Le Patron de la République avait baissé la voix. Il écouta les bruits du jardin, entendit au loin la sirène d’une voiture de police, comme étouffée, comme dans un autre espace.

« Eusèbe, tu es vraiment beau. Si tu veux, tu peux rester dans ce jardin pendant qu’on vous extermine. Je t’offre asile. Nous sommes le 8 mai. La République a déjà massacré des opposants le jour de l’Armistice. »

Eusèbe éclata de rire.

« C’est une sacrée menace, ça, mon petit César. Une sacrée menace. Mais vous voulez massacrer qui et pour quoi ?

- Tu as raison Eusèbe. Je vais me contenter de buter ta mère. Un médecin complaisant dira que c’était bien le virus. Et puis on peut au hasard éliminer Miranda. Je sais pas, on va cibler gentiment, mais je te le répète : je t’offre l’immunité, si tu le désires.

- Tu es plus naïf que je ne croyais, César.

- Pourquoi ? Tu parles du dictaphone que tu as dans ta poche et qui enregistre la conversation ? Il va de soi que je l’ai remarqué et qu’on va te l’enlever. J’avais pris les paris avec le Premier Ministre : lui disait que vous étiez trop benêt pour appliquer ce genre de méthode de voyou. Moi, je prétends que vous êtes exactement comme nous. Toi et moi, Eusèbe, nous sommes frères. Nous sommes amants.

- Je n’ai pas de dictaphone dans ma poche, César. Tu le sais parfaitement.

- Alors nous n’avons plus rien à nous dire. Barrez-vous avant que je vous latte.

- Bonne fin de journée, César.

- Vous savez, Eusèbe, que nous ne nous laisserons pas faire. Ca commencera par les familles de vos collaborateurs. Des accidents. Des contaminations. Ca se rapprochera de vous.
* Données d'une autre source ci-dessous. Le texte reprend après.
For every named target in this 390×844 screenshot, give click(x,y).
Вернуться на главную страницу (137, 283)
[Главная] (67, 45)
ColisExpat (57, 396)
- Très bien, César. Vous me permettez de ne pas vous prendre au sérieux, d’accord ? », conclut Eusèbe Daquin en s’éloignant.

Le Patron de la République regarda le militant écologiste s’éloigner. "Décidément, il roule du cul", pensa-t-il, songeur. Une fois dehors, Eusèbe Daquin monta dans sa voiture et prit la route d’Icy, où Gloria Azizet l’attendait. Il ne savait pas s'il était ou non sous surveillance. Il devrait attendre d’être là-bas pour extraire le dictaphone qu’il s’était planqué dans les fesses, à fin de discrétion.

Ce petit subterfuge lui avait permis de garder une trace de cette conversation, avec un son correct quoiqu'un peu étouffé. Oui, c’était une méthode de voyou, mais menace pour menace, ils avaient désormais toutes les cartes en main pour mener à bien, et sans verser de sang, leur révolution.